Provider data operations is nobody's job.
Provider data lives in the gap between your credentialing system, contracting system, claims system, and directory. Nobody owns that gap by default.
Here is a scenario that plays out in health plans of every size. A provider who is contracted and credentialed joins your network. Their information gets entered into the credentialing system, then entered again (slightly differently) into the contracting system, then loaded (with some errors) into the claims system, and then — eventually — appears in the member-facing directory with an address that hasn't been verified and a phone number that goes to a fax machine.
Nobody intended for this to happen. Each team did their part. The credentialing team credentialed the provider. The contracting team filed the contract. The claims team loaded the provider into their system. The directory team published the directory. The problem is that these four data entry events happened in four different systems, by four different people, without a governance structure to ensure they were consistent.
This is the provider data problem. And it affects virtually every health plan, at every scale.
Why the gap exists
Each system that touches provider data has different purposes and different owners. The credentialing system is owned by the credentialing team and is optimized for tracking file completeness and committee review status. The contracting system is owned by the network management team and tracks contract terms, effective dates, and rate schedules. The claims system is owned by operations and is optimized for adjudication — it needs to know whether a claim from a given NPI should be paid at what rate. The directory is owned by... actually, this is where the gap starts.
Directory ownership is genuinely ambiguous at most organizations. IT manages the directory system. Network management is responsible for its accuracy. Marketing cares about how it looks. Member services gets the complaints when it is wrong. Nobody has the explicit accountability to keep all four systems reconciled with each other.
The directory accuracy compliance problem
The No Surprises Act and CMS regulations have made directory accuracy a compliance issue, not just an operational preference. Plans can face civil monetary penalties for directory inaccuracies that result in members being unable to access in-network care. State insurance departments have been increasingly aggressive on directory audits. The standard is essentially: if a provider appears in your directory, a member who calls that provider should be able to make an appointment and have that appointment covered at in-network rates.
Meeting that standard requires more than loading a provider into a directory. It requires that the provider is contracted, credentialed, accepting patients, reachable at the listed phone number, and located at the listed address. Each of those things can change without the directory team knowing about it — unless there is a maintenance process that catches the changes.
The taxonomy code problem
Provider taxonomy codes are the standard classification system used to identify provider type and specialty. There are nearly 900 active taxonomy codes in the NUCC (National Uniform Claim Committee) taxonomy code set. CMS uses specific taxonomy codes to classify providers for adequacy purposes. A provider who has the wrong taxonomy code in your system — say, a 208600000X (Surgery) instead of a 207X00000X (Orthopedic Surgery) — may be credited to the wrong specialty category in your adequacy analysis.

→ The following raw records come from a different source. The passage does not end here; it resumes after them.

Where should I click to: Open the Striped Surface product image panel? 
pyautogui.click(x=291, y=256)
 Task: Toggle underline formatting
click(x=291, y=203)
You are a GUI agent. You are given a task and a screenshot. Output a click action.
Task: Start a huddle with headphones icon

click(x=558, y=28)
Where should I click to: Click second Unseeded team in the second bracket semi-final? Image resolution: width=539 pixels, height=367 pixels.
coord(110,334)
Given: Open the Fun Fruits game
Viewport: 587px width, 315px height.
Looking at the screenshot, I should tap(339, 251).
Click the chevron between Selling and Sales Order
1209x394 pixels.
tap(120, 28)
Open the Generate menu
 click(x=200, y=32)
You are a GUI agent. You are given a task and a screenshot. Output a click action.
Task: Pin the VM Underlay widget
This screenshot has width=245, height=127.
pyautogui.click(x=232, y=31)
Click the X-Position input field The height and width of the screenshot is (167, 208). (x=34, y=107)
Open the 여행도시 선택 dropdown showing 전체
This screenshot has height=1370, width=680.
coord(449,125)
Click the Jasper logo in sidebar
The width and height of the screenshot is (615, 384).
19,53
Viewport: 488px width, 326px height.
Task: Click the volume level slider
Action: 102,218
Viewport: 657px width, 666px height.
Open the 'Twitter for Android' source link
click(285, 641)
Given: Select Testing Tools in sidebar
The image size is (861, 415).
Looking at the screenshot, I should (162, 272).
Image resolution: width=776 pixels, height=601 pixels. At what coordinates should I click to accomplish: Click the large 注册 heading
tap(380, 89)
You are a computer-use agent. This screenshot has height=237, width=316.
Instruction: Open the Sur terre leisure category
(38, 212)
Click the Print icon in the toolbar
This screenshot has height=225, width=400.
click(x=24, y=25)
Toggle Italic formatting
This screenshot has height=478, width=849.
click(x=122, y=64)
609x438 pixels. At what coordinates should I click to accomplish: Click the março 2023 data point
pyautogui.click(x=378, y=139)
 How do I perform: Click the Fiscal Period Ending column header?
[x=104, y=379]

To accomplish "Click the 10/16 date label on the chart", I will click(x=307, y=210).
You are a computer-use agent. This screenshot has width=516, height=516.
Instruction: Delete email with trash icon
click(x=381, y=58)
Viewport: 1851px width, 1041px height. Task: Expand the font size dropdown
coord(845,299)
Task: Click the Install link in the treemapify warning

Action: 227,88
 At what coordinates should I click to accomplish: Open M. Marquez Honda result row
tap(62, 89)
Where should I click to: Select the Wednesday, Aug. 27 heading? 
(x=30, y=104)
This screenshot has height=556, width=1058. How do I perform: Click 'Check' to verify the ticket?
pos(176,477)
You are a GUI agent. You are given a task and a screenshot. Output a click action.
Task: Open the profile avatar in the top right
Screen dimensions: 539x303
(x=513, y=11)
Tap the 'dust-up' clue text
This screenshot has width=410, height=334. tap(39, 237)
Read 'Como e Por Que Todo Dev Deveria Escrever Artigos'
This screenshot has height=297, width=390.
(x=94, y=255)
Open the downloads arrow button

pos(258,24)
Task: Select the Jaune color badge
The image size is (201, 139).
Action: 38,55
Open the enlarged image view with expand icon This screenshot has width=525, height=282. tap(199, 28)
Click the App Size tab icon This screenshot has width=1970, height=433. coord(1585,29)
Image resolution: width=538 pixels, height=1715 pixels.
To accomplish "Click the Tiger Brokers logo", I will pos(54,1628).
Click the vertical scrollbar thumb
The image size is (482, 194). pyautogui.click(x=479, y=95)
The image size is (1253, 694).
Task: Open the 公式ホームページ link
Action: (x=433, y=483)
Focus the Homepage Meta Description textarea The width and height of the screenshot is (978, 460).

Taxonomy code errors are extremely common and almost always invisible until they cause a problem. The fix is a systematic taxonomy validation against the provider's NPI record in NPPES (the National Plan and Provider Enumeration System) — which is the CMS source of record for taxonomy codes. Any discrepancy between what is in your system and what is in NPPES is a potential adequacy and billing problem.
The claims system doesn't know what the credentialing system knows. The directory doesn't know what the contracting system knows. Provider data operations is the function that knows all of it — and most organizations don't have it.
Building a provider data steward function
The solution is to create an explicit provider data steward function — a person or team whose job is to own the consistency of provider data across all systems. Their responsibilities:
- Maintain the authoritative provider roster and push updates to all downstream systems.
- Run monthly reconciliation reports between the credentialing system, contracting system, claims system, and directory.
- Process provider updates (address changes, phone changes, NPI deactivations, specialty changes) across all systems.
- Validate taxonomy codes against NPPES quarterly.
- Run the directory accuracy verification process — confirming that providers in the directory are still practicing at the listed location and accepting patients.
This is not a full-time job for a large team. It is a consistent part-time function that needs to be explicitly assigned and resourced. What it cannot be is everyone's partial responsibility — which is what it usually is, and why provider data quality at most organizations is worse than anyone admits until a regulator audits the directory.